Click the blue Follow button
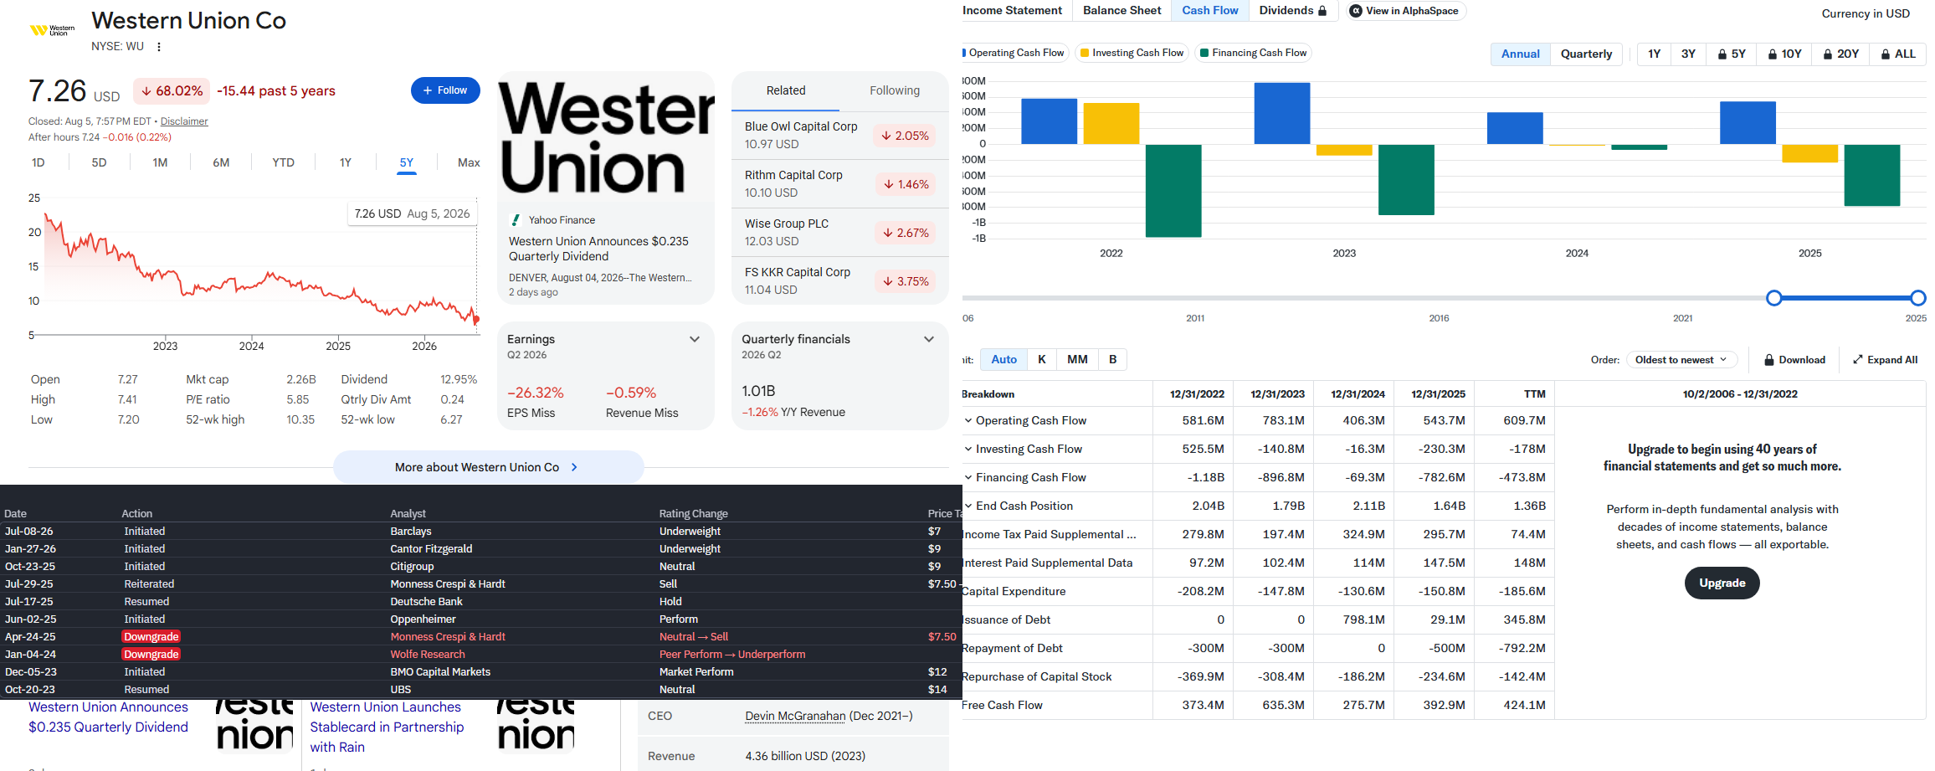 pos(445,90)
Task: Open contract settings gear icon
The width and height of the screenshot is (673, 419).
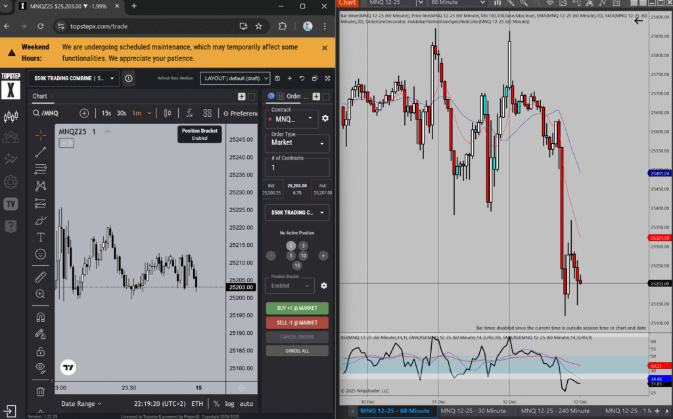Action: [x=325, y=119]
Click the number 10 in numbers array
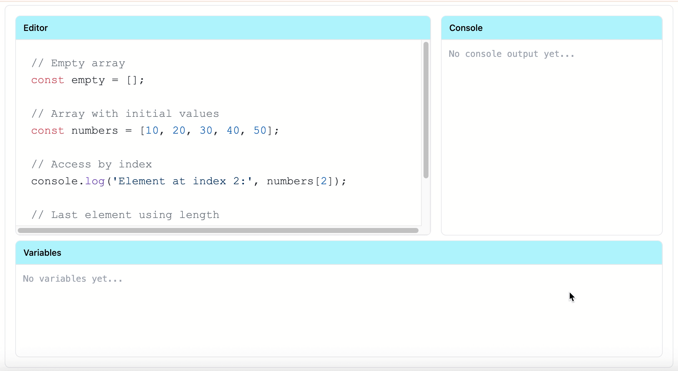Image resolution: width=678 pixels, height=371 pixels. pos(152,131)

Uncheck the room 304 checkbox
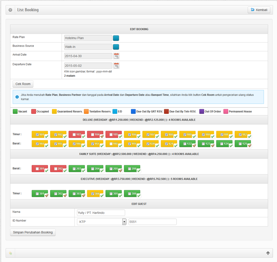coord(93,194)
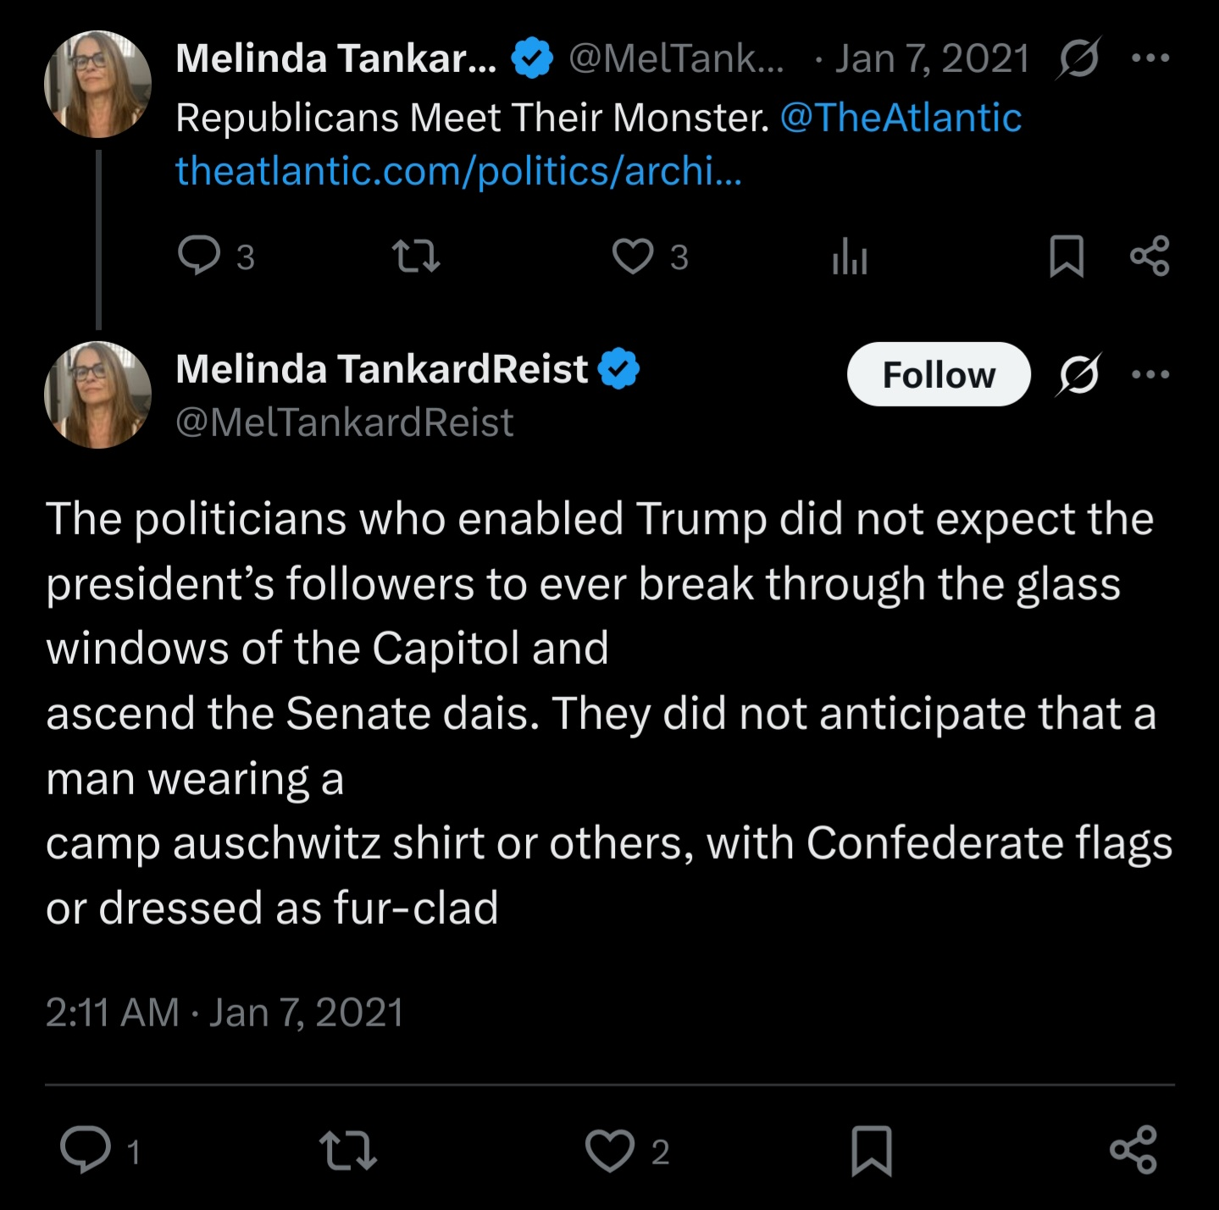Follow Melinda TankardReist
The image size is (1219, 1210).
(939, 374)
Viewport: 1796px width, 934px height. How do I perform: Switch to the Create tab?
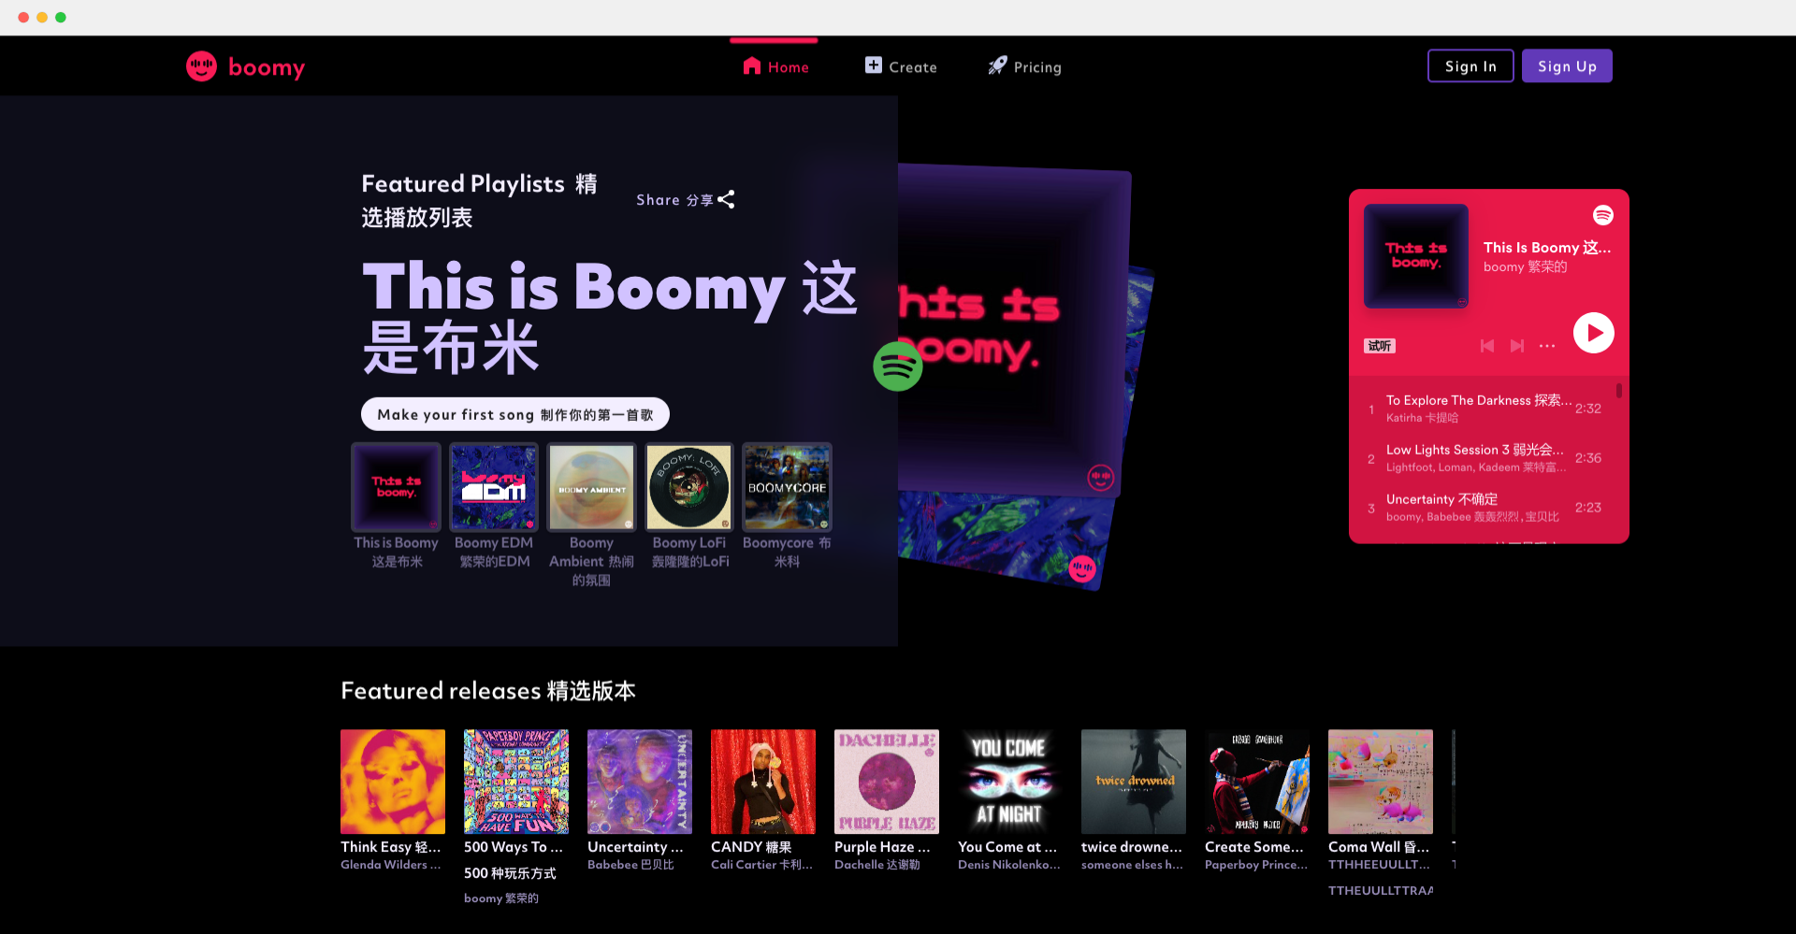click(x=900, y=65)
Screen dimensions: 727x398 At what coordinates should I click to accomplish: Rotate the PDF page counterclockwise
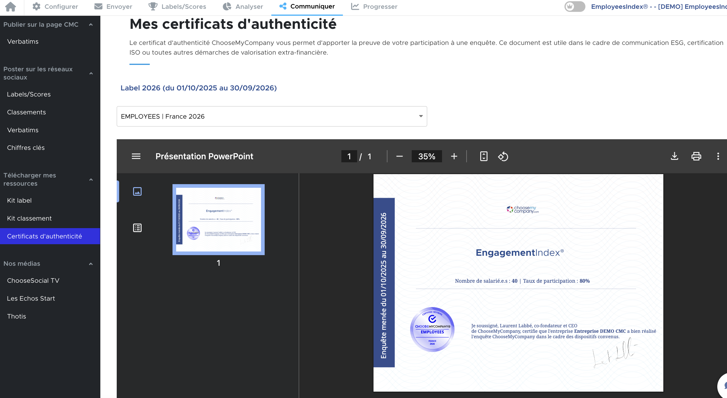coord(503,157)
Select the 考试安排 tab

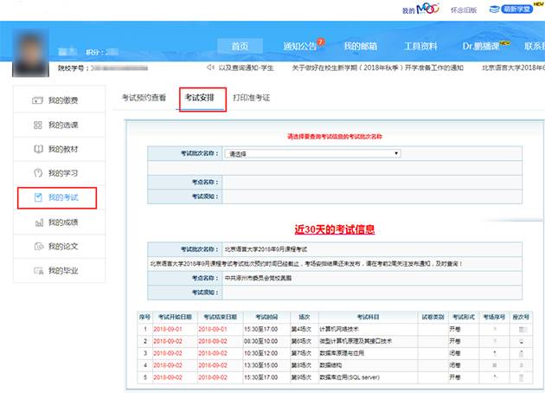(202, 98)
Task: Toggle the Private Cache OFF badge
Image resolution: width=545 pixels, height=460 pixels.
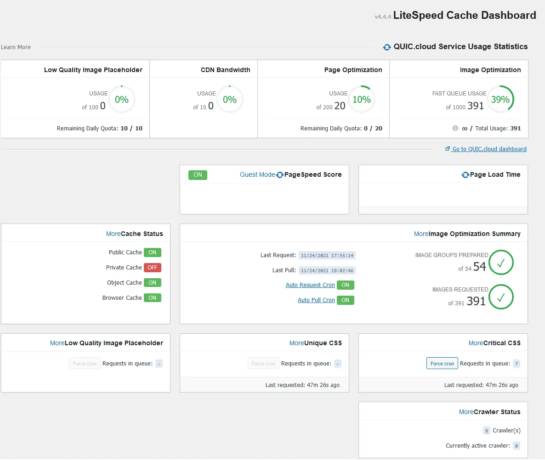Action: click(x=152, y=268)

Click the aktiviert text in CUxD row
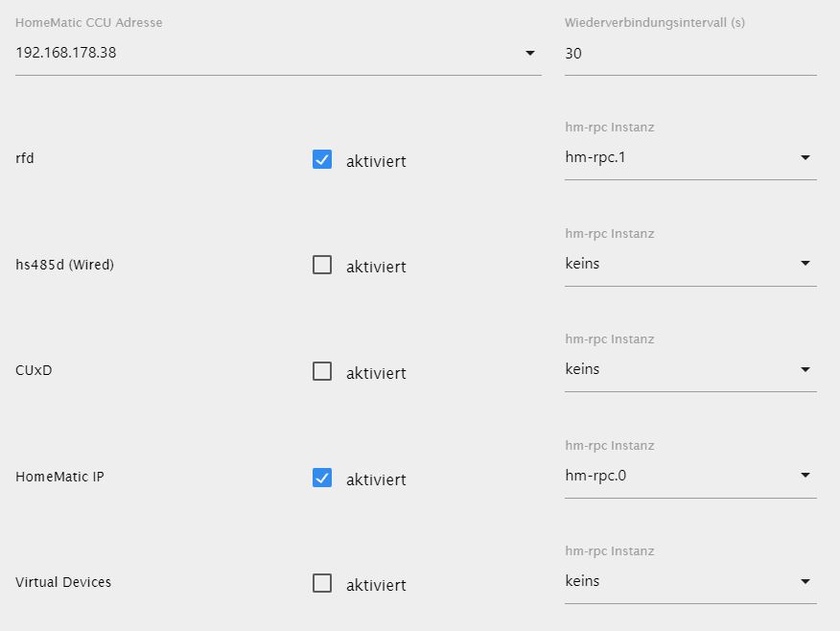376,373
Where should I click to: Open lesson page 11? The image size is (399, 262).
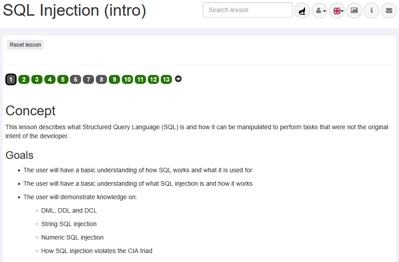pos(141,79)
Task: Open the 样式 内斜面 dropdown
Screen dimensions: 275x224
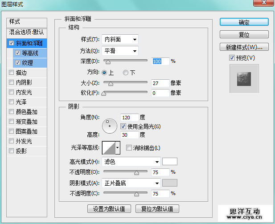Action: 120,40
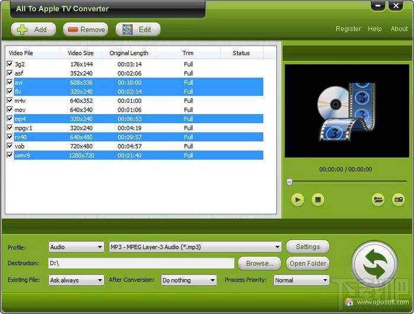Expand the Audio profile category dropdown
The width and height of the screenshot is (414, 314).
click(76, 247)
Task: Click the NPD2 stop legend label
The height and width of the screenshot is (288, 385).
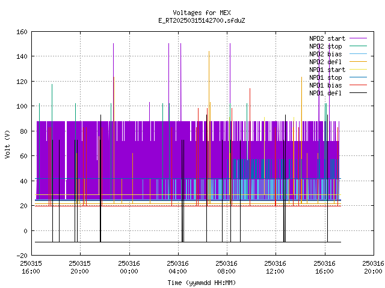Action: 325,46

------------------------------------

### EXERCISE DESCRIPTION:
Can you copy out every one of the lines above word for word, leaving out the pictures?

### OUTPUT OF THE TASK:
Click the blue Follow button
 pos(445,90)
Task: Open contract settings gear icon
The width and height of the screenshot is (673, 419).
Action: [x=325, y=119]
Click the number 10 in numbers array
Image resolution: width=678 pixels, height=371 pixels. pos(152,131)

Uncheck the room 304 checkbox
coord(93,194)
Follow Melinda TankardReist
The image size is (1219, 1210).
(939, 374)
Viewport: 1796px width, 934px height. How do I perform: Switch to the Create tab?
click(x=900, y=65)
Screen dimensions: 727x398 At what coordinates should I click to accomplish: Rotate the PDF page counterclockwise
coord(503,157)
Select the 考试安排 tab

(202, 98)
Task: Toggle the Private Cache OFF badge
Image resolution: width=545 pixels, height=460 pixels.
Action: click(x=152, y=268)

Click the aktiviert text in CUxD row
376,373
Where should I click to: Open lesson page 11? The image size is (399, 262).
pos(141,79)
Task: Open the 样式 内斜面 dropdown
Screen dimensions: 275x224
Action: 120,40
Expand the Audio profile category dropdown
The width and height of the screenshot is (414, 314).
click(76, 247)
Task: Click the NPD2 stop legend label
The height and width of the screenshot is (288, 385).
Action: 325,46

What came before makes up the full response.